TASK ▸ Reproduce every one of the records below word for word, without changing anything.

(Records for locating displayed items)
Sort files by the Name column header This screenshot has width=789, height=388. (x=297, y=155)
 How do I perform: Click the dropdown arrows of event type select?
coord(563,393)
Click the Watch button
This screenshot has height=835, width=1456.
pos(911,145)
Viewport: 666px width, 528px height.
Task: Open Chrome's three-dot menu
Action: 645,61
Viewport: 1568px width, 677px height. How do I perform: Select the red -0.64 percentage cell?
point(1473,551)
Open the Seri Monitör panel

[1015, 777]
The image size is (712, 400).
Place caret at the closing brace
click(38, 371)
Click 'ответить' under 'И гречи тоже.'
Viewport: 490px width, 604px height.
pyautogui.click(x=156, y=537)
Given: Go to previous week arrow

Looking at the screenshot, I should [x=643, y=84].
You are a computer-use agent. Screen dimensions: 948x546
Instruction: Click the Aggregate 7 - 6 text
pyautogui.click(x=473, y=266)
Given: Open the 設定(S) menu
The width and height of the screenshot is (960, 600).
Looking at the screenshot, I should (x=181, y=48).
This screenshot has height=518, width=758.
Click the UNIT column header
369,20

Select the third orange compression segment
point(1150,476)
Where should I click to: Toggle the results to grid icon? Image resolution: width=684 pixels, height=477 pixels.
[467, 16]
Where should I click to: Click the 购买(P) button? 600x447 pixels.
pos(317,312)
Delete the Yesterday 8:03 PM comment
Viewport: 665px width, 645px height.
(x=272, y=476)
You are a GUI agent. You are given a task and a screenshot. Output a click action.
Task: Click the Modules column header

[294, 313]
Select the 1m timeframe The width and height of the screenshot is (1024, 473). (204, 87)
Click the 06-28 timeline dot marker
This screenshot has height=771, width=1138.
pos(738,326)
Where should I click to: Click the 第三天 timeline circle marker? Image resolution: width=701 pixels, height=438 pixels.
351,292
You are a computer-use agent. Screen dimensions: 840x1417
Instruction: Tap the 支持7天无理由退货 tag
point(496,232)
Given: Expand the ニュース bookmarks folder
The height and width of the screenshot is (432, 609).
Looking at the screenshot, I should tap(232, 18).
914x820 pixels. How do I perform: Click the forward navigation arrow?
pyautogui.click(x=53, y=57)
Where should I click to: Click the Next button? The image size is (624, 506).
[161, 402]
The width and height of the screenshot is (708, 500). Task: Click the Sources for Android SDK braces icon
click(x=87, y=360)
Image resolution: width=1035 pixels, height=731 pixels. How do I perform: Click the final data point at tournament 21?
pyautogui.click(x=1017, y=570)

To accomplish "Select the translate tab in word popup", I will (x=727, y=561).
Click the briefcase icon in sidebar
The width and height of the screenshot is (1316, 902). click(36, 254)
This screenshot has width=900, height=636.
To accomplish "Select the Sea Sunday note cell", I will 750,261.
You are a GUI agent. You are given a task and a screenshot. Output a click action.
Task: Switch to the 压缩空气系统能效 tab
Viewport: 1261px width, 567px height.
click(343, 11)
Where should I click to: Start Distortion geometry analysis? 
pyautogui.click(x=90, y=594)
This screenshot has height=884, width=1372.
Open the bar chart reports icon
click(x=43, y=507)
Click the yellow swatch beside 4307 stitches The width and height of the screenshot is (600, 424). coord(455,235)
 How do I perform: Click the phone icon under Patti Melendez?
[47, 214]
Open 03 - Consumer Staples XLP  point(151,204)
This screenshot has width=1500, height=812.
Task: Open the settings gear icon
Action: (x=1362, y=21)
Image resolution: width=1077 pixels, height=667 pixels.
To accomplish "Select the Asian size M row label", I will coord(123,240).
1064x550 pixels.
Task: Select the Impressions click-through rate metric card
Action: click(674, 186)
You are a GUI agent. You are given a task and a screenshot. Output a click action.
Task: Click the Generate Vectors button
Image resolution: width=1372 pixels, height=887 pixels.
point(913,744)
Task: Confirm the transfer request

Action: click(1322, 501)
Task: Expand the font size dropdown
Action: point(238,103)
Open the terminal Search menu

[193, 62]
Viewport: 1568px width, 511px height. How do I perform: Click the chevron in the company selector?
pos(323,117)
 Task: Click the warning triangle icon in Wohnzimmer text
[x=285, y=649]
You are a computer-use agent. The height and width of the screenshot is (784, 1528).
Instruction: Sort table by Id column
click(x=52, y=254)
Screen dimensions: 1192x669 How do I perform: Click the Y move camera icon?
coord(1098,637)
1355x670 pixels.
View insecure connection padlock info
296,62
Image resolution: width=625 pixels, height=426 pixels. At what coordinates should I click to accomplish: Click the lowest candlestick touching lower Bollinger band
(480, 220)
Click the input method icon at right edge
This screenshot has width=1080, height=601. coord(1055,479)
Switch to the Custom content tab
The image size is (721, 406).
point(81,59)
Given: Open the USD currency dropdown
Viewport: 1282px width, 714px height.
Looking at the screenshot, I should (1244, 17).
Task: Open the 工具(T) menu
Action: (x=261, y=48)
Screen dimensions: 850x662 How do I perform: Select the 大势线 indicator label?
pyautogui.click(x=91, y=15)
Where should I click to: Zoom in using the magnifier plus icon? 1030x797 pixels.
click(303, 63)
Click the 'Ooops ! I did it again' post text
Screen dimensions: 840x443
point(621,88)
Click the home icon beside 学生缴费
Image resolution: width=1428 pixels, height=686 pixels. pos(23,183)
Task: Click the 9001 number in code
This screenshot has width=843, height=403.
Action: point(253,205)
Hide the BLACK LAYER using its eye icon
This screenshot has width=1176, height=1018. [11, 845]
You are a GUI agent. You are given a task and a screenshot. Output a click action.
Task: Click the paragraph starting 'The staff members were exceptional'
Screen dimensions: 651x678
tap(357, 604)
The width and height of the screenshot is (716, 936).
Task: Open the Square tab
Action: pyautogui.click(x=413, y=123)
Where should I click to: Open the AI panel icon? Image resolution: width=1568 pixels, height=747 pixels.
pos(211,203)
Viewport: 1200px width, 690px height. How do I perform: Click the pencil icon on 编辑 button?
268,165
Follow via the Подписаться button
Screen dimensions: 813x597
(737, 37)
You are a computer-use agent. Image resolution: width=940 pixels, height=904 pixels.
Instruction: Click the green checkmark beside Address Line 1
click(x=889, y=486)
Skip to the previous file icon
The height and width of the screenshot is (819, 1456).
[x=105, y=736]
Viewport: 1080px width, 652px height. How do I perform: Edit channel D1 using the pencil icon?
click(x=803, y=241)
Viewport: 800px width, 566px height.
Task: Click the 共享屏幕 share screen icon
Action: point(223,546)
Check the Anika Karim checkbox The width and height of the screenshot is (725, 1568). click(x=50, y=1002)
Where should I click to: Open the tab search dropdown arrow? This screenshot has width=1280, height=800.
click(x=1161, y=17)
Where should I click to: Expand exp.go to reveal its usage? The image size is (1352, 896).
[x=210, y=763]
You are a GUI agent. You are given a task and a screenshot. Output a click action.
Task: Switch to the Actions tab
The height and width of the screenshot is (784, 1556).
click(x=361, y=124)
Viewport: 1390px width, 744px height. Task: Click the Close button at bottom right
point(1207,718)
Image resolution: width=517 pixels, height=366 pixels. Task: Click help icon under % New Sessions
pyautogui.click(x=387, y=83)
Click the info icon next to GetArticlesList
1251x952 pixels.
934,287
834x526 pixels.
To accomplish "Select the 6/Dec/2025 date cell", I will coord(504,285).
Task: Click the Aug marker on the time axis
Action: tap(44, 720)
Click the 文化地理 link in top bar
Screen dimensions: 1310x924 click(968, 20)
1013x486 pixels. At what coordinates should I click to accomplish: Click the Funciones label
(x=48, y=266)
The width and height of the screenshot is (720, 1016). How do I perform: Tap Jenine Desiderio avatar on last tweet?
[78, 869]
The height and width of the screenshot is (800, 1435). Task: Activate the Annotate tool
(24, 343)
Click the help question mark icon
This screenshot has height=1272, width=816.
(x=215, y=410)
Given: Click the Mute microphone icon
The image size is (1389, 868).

RESPONSE TO THIS TASK ▸
Sort files by the Name column header This screenshot has width=789, height=388. (x=297, y=155)
 How do I perform: Click the dropdown arrows of event type select?
coord(563,393)
Click the Watch button
This screenshot has height=835, width=1456.
pos(911,145)
Viewport: 666px width, 528px height.
Task: Open Chrome's three-dot menu
Action: 645,61
Viewport: 1568px width, 677px height. How do I perform: Select the red -0.64 percentage cell?
point(1473,551)
Open the Seri Monitör panel

[1015, 777]
The image size is (712, 400).
Place caret at the closing brace
click(38, 371)
Click 'ответить' under 'И гречи тоже.'
Viewport: 490px width, 604px height.
pyautogui.click(x=156, y=537)
Given: Go to previous week arrow

Looking at the screenshot, I should [x=643, y=84].
You are a computer-use agent. Screen dimensions: 948x546
Instruction: Click the Aggregate 7 - 6 text
pyautogui.click(x=473, y=266)
Given: Open the 設定(S) menu
The width and height of the screenshot is (960, 600).
Looking at the screenshot, I should (x=181, y=48).
This screenshot has height=518, width=758.
Click the UNIT column header
369,20

Select the third orange compression segment
point(1150,476)
Where should I click to: Toggle the results to grid icon? Image resolution: width=684 pixels, height=477 pixels.
[467, 16]
Where should I click to: Click the 购买(P) button? 600x447 pixels.
pos(317,312)
Delete the Yesterday 8:03 PM comment
Viewport: 665px width, 645px height.
(x=272, y=476)
You are a GUI agent. You are given a task and a screenshot. Output a click action.
Task: Click the Modules column header

[294, 313]
Select the 1m timeframe The width and height of the screenshot is (1024, 473). (204, 87)
Click the 06-28 timeline dot marker
This screenshot has height=771, width=1138.
pos(738,326)
Where should I click to: Click the 第三天 timeline circle marker? Image resolution: width=701 pixels, height=438 pixels.
351,292
You are a computer-use agent. Screen dimensions: 840x1417
Instruction: Tap the 支持7天无理由退货 tag
point(496,232)
Given: Expand the ニュース bookmarks folder
The height and width of the screenshot is (432, 609).
Looking at the screenshot, I should tap(232, 18).
914x820 pixels. How do I perform: Click the forward navigation arrow?
pyautogui.click(x=53, y=57)
Where should I click to: Click the Next button? The image size is (624, 506).
[161, 402]
The width and height of the screenshot is (708, 500). Task: Click the Sources for Android SDK braces icon
click(x=87, y=360)
Image resolution: width=1035 pixels, height=731 pixels. How do I perform: Click the final data point at tournament 21?
pyautogui.click(x=1017, y=570)

To accomplish "Select the translate tab in word popup", I will (x=727, y=561).
Click the briefcase icon in sidebar
The width and height of the screenshot is (1316, 902). click(36, 254)
This screenshot has width=900, height=636.
To accomplish "Select the Sea Sunday note cell", I will 750,261.
You are a GUI agent. You are given a task and a screenshot. Output a click action.
Task: Switch to the 压缩空气系统能效 tab
Viewport: 1261px width, 567px height.
click(343, 11)
Where should I click to: Start Distortion geometry analysis? 
pyautogui.click(x=90, y=594)
This screenshot has height=884, width=1372.
Open the bar chart reports icon
click(x=43, y=507)
Click the yellow swatch beside 4307 stitches The width and height of the screenshot is (600, 424). coord(455,235)
 How do I perform: Click the phone icon under Patti Melendez?
[47, 214]
Open 03 - Consumer Staples XLP  point(151,204)
This screenshot has width=1500, height=812.
Task: Open the settings gear icon
Action: (x=1362, y=21)
Image resolution: width=1077 pixels, height=667 pixels.
To accomplish "Select the Asian size M row label", I will coord(123,240).
1064x550 pixels.
Task: Select the Impressions click-through rate metric card
Action: click(674, 186)
You are a GUI agent. You are given a task and a screenshot. Output a click action.
Task: Click the Generate Vectors button
Image resolution: width=1372 pixels, height=887 pixels.
point(913,744)
Task: Confirm the transfer request

Action: click(1322, 501)
Task: Expand the font size dropdown
Action: point(238,103)
Open the terminal Search menu

[193, 62]
Viewport: 1568px width, 511px height. How do I perform: Click the chevron in the company selector?
pos(323,117)
 Task: Click the warning triangle icon in Wohnzimmer text
[x=285, y=649]
You are a computer-use agent. The height and width of the screenshot is (784, 1528).
Instruction: Sort table by Id column
click(x=52, y=254)
Screen dimensions: 1192x669 How do I perform: Click the Y move camera icon?
coord(1098,637)
1355x670 pixels.
View insecure connection padlock info
296,62
Image resolution: width=625 pixels, height=426 pixels. At what coordinates should I click to accomplish: Click the lowest candlestick touching lower Bollinger band
(480, 220)
Click the input method icon at right edge
This screenshot has width=1080, height=601. coord(1055,479)
Switch to the Custom content tab
The image size is (721, 406).
point(81,59)
Given: Open the USD currency dropdown
Viewport: 1282px width, 714px height.
Looking at the screenshot, I should (1244, 17).
Task: Open the 工具(T) menu
Action: (x=261, y=48)
Screen dimensions: 850x662 How do I perform: Select the 大势线 indicator label?
pyautogui.click(x=91, y=15)
Where should I click to: Zoom in using the magnifier plus icon? 1030x797 pixels.
click(303, 63)
Click the 'Ooops ! I did it again' post text
Screen dimensions: 840x443
point(621,88)
Click the home icon beside 学生缴费
Image resolution: width=1428 pixels, height=686 pixels. pos(23,183)
Task: Click the 9001 number in code
This screenshot has width=843, height=403.
Action: point(253,205)
Hide the BLACK LAYER using its eye icon
This screenshot has width=1176, height=1018. [11, 845]
You are a GUI agent. You are given a task and a screenshot. Output a click action.
Task: Click the paragraph starting 'The staff members were exceptional'
Screen dimensions: 651x678
tap(357, 604)
The width and height of the screenshot is (716, 936).
Task: Open the Square tab
Action: pyautogui.click(x=413, y=123)
Where should I click to: Open the AI panel icon? Image resolution: width=1568 pixels, height=747 pixels.
pos(211,203)
Viewport: 1200px width, 690px height. How do I perform: Click the pencil icon on 编辑 button?
268,165
Follow via the Подписаться button
Screen dimensions: 813x597
(737, 37)
You are a computer-use agent. Image resolution: width=940 pixels, height=904 pixels.
Instruction: Click the green checkmark beside Address Line 1
click(x=889, y=486)
Skip to the previous file icon
The height and width of the screenshot is (819, 1456).
[x=105, y=736]
Viewport: 1080px width, 652px height. How do I perform: Edit channel D1 using the pencil icon?
click(x=803, y=241)
Viewport: 800px width, 566px height.
Task: Click the 共享屏幕 share screen icon
Action: point(223,546)
Check the Anika Karim checkbox The width and height of the screenshot is (725, 1568). click(x=50, y=1002)
Where should I click to: Open the tab search dropdown arrow? This screenshot has width=1280, height=800.
click(x=1161, y=17)
Where should I click to: Expand exp.go to reveal its usage? The image size is (1352, 896).
[x=210, y=763]
You are a GUI agent. You are given a task and a screenshot. Output a click action.
Task: Switch to the Actions tab
The height and width of the screenshot is (784, 1556).
click(x=361, y=124)
Viewport: 1390px width, 744px height. Task: Click the Close button at bottom right
point(1207,718)
Image resolution: width=517 pixels, height=366 pixels. Task: Click help icon under % New Sessions
pyautogui.click(x=387, y=83)
Click the info icon next to GetArticlesList
1251x952 pixels.
934,287
834x526 pixels.
To accomplish "Select the 6/Dec/2025 date cell", I will coord(504,285).
Task: Click the Aug marker on the time axis
Action: tap(44, 720)
Click the 文化地理 link in top bar
Screen dimensions: 1310x924 click(968, 20)
1013x486 pixels. At what coordinates should I click to accomplish: Click the Funciones label
(x=48, y=266)
The width and height of the screenshot is (720, 1016). How do I perform: Tap Jenine Desiderio avatar on last tweet?
[78, 869]
The height and width of the screenshot is (800, 1435). Task: Activate the Annotate tool
(24, 343)
Click the help question mark icon
This screenshot has height=1272, width=816.
(x=215, y=410)
Given: Click the Mute microphone icon
The image size is (1389, 868).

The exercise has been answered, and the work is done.